> _EXTRACTED DATA_

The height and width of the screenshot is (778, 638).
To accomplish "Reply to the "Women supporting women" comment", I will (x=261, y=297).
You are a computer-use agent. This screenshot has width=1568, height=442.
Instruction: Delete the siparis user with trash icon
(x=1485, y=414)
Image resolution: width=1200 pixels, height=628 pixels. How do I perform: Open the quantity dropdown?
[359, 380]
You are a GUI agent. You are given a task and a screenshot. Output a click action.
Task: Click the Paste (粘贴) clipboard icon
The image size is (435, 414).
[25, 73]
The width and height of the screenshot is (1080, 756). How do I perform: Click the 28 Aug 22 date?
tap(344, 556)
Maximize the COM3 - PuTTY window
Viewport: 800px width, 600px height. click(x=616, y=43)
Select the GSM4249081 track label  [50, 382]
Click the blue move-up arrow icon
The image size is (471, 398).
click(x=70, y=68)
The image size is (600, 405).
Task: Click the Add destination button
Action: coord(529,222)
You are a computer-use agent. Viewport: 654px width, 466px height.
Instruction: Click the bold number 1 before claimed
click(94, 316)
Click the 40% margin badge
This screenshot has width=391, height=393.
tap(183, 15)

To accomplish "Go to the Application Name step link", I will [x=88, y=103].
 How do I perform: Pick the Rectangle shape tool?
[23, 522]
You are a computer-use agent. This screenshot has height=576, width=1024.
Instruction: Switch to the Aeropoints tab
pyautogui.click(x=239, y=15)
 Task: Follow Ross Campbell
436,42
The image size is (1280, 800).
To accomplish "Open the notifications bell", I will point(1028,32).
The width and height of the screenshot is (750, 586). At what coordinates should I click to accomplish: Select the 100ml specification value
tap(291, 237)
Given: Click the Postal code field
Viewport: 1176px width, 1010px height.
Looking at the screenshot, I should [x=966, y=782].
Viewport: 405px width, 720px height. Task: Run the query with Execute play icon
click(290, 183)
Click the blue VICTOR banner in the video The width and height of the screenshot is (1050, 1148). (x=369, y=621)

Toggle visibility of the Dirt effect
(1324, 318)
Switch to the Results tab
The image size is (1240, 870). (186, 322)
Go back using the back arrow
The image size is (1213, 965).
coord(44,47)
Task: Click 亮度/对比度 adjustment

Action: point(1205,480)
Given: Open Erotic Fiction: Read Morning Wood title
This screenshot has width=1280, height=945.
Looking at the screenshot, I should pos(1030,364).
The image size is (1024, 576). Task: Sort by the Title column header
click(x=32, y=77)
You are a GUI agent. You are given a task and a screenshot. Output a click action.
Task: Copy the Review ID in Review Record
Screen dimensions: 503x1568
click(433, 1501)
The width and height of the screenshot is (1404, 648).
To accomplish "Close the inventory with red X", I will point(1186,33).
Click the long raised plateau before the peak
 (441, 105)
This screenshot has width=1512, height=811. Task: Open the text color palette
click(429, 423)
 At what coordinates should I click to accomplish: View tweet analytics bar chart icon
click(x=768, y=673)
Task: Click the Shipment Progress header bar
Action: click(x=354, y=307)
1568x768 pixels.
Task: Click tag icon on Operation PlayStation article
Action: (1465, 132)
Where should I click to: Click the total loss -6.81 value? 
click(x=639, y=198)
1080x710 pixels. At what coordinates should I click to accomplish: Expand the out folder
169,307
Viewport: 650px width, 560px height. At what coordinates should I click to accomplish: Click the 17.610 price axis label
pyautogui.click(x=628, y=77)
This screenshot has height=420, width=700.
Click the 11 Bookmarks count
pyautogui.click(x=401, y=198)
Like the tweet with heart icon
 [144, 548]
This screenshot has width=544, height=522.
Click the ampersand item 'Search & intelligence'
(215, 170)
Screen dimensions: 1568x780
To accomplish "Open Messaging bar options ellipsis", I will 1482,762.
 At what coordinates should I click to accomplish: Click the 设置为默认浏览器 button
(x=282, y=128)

> _EXERCISE_
The required answer is each line of the data in which the word "computer" appears.

> _SOLUTION_
You are a computer-use agent. This screenshot has width=1568, height=442.
You are a computer-use agent. Viewport: 654px width, 466px height.
You are a computer-use agent. This screenshot has height=576, width=1024.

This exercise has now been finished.